En la nuestra hay reproductores de CD, de casetes e incluso de vinilos. Televisores sin wifi. Montones de cremas de sol y de suavizantes para el pelo. Cada verano, se ve, reponemos la cosmética sin retirar lo ya caduco. Cepillos de dientes cuyos propietarios se diluyen en los años, dentífricos (anticaries, blanqueantes, antiplaca), champús (de camomila, anticaída), geles (body milk, con urea), aftersuns, espráis antimosquitos.
Pero junto a estas vulgaridades, hay otros elementos de naturaleza familiar que perdieron su estatus en la casa de la ciudad, y se retiraron a este mausoleo. Libros, limosneros, cuadros. Los novios de papel maché de las bodas de plata de mis padres, radiodespertadores que resultan anacrónicos en Madrid, fotos de antepasados, crucifijos que han sobrevivido a un montón de mudanzas por mera superstición. Muebles, en resumen, cuyo valor emocional se perdió en el tiempo y que constituyen hoy un cambalache deslucido, pobretón y sin sentido. Cosas que en su día fueron importantes y que cada agosto nos rodean extrañas, moribundas y agonizantes, como estrellas muertas hace siglos y sobre las que pasamos sin intuir sus historias secretas, sin pensar que alguna vez significaron algo.
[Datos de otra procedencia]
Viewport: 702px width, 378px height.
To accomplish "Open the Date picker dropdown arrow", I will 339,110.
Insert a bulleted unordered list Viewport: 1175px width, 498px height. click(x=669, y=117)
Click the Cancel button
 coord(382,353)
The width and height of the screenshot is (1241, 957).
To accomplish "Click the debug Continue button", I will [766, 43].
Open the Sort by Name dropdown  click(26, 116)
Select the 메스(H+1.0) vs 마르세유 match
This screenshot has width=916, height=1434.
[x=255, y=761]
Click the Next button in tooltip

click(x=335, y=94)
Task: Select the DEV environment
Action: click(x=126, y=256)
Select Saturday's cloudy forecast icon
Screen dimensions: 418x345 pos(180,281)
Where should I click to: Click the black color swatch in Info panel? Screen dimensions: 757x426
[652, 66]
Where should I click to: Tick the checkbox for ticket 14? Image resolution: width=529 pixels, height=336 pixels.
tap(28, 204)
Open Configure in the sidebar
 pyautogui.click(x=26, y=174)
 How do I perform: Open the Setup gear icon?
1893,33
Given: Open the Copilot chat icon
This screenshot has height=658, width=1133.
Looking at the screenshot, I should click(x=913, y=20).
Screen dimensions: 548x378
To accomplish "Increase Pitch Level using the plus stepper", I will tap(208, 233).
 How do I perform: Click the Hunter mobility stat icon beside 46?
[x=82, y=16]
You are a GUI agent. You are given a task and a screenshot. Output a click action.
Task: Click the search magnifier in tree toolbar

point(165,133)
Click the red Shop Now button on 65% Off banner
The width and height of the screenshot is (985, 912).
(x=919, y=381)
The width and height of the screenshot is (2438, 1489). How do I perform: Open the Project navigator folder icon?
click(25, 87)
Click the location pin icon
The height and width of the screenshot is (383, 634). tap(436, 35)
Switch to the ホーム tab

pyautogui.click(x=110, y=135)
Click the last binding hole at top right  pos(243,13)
Nosotros vamos a la playa y traemos la arena que se incrusta en la empuñadura de nácar de un bastón viejo, en los rieles mal engrasados de una cajonera de los ochenta, en la persiana del buró que fue del bisabuelo o entre las tachuelas centenarias de la mecedora. Pasamos por sus pasillos sin apreciar los viejos grabados que compró la abuela en El Rastro en los cincuenta, ni los platos de cerámica, que hoy nos parecen kitsch, y que nos observan suspendidos en las paredes cubiertas de gotelé.
Mientras, nosotros trasegamos una cerveza y hablamos de lo mal que lo están haciendo los políticos en la pandemia, ignorantes de toda la historia, sentimientos y belleza que nos envuelve. Ignorantes de que es ahí, en ese corte del tiempo, donde gritan en silencio nuestros muertos.